Snakes are fascinating creatures and have been residents of this planet well before ancient humans dwelled the earth. Venomous snakes have been a figure of fear, and cause notable mortality throughout the world. The venom constitutes families of proteins and peptides with various isoforms that make it a cocktail of diverse molecules. These biomolecules are responsible for the disturbance in fundamental physiological systems of the envenomed victim, leading to morbidity which can lead to death if left untreated. Researchers have turned these life-threatening toxins into life-saving therapeutics via technological advancements. Since the development of captopril, the first drug that was derived from bradykininpotentiating peptide of Bothrops jararaca, to the disintegrins that have potent activity against certain types of cancers, snake venom components have shown great potential for the development of lead compounds for new drugs. There is a continuous development of new drugs from snake venom for coagulopathy and hemostasis to anti-cancer agents. In this review, we have focused on different snake venom proteins / peptides derived drugs that are in clinical use or in developmental stages till to date. Also, some commonly used snake venom derived diagnostic tools along with the recent updates in this exciting field are discussed.
Protein Profile Analysis of Two Australian Snake Venoms by One- Dimensional Gel Electrophoresis and MS/MS Experiments by Dessislava Georgieva, Diana Hildebrand, Rodrigo Simas, Monika A. Coronado, Marcel Kwiatkowski, Hartmut Schlüter, Raghuvir Arni, Patrick Spencer, Christian Betzel (1892-1908).
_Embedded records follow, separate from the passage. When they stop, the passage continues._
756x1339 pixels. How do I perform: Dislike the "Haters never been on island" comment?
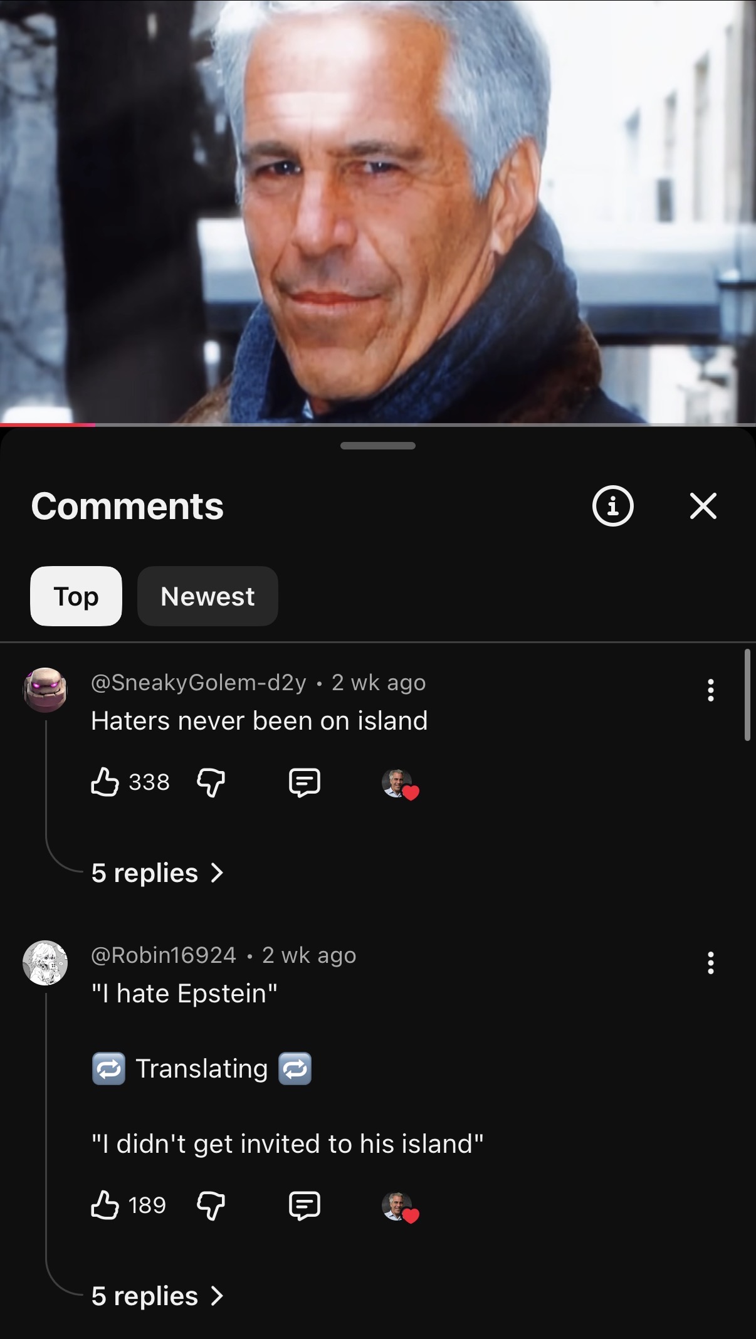(211, 782)
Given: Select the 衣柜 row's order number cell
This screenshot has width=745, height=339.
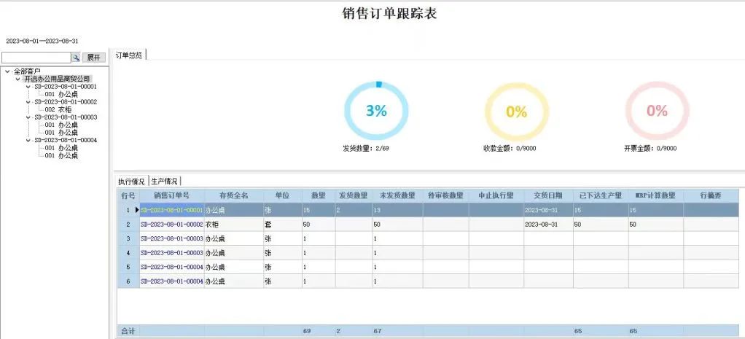Looking at the screenshot, I should pos(171,225).
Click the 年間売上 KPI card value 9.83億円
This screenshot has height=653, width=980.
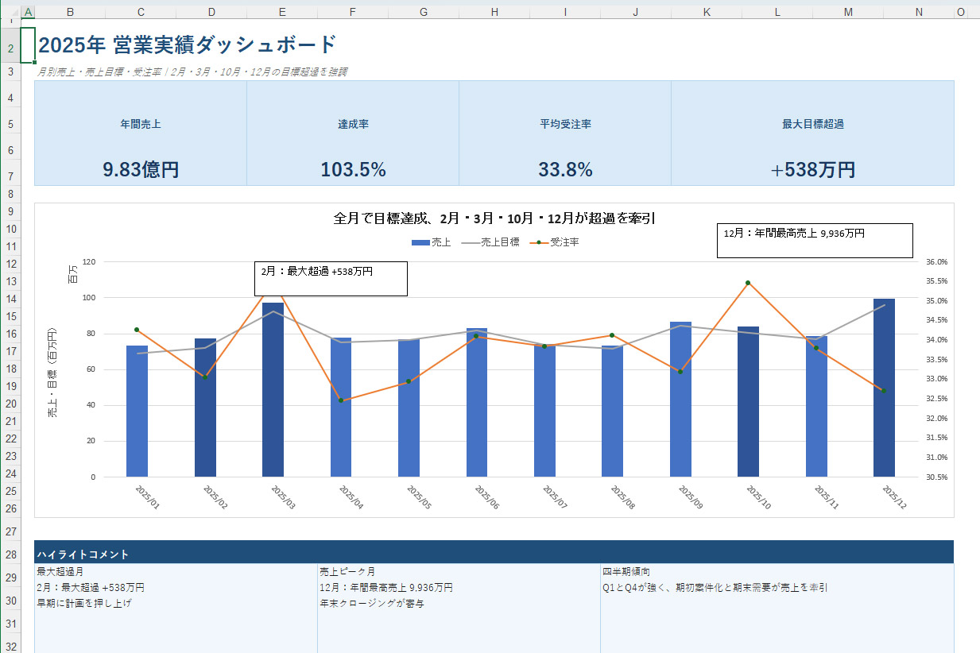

The Pseudechis colletti and Pseudechis butleri venoms were analyzed by 1-D gel electrophoresis, followed by mass spectrometric analysis of tryptic peptides obtained from the protein bands. Both venoms contain highly potent pharmacologically active components, which were assigned to the following protein families: basic and acidic phospholipases A2 (PLA2s), L-amino acid oxidases (LAAOs), P-III metalloproteinases (P-III SVMPs), 5'- nucleotidases (5'-NTDs), cysteine-rich secretory proteins (CRISPs), venom nerve growth factors (VNGFs) and post-synaptic neurotoxins. Considerable predominance of PLA2s over other toxins is a characteristic feature of both venoms. The major differences in the venom compositions are the higher concentration of SVMPs and CRISPs in the P. butleri venom, as well as the presence of post-synaptic neurotoxins. Furthermore, the analysis revealed a high concentration of proteins with myotoxic, coagulopathic and apoptotic activities. PLA2s are responsible for the myotoxic and anticoagulant effects observed in patients after envenomation (4). The other protein families, encountered in the two venoms, probably contribute to the major symptoms described for these venoms. These results explain the observed clinical effects of the black snake envenomation. The analyzed venoms contain group P-III metalloproteinases of medical importance with the potency to be used for diagnostic purposes of von Willebrand factor (vWF) disease, for regulation of vWF in thrombosis and haemostasis, for studying the function of the complement system in host defense and in the pathogenesis of diseases. Comparison of venomic data showed similarities in the major venom components of snakes from the genus Pseudechis, resulting in common clinical effects of envenomation, and demonstrating close relationships between venom toxins of Elapidae snakes.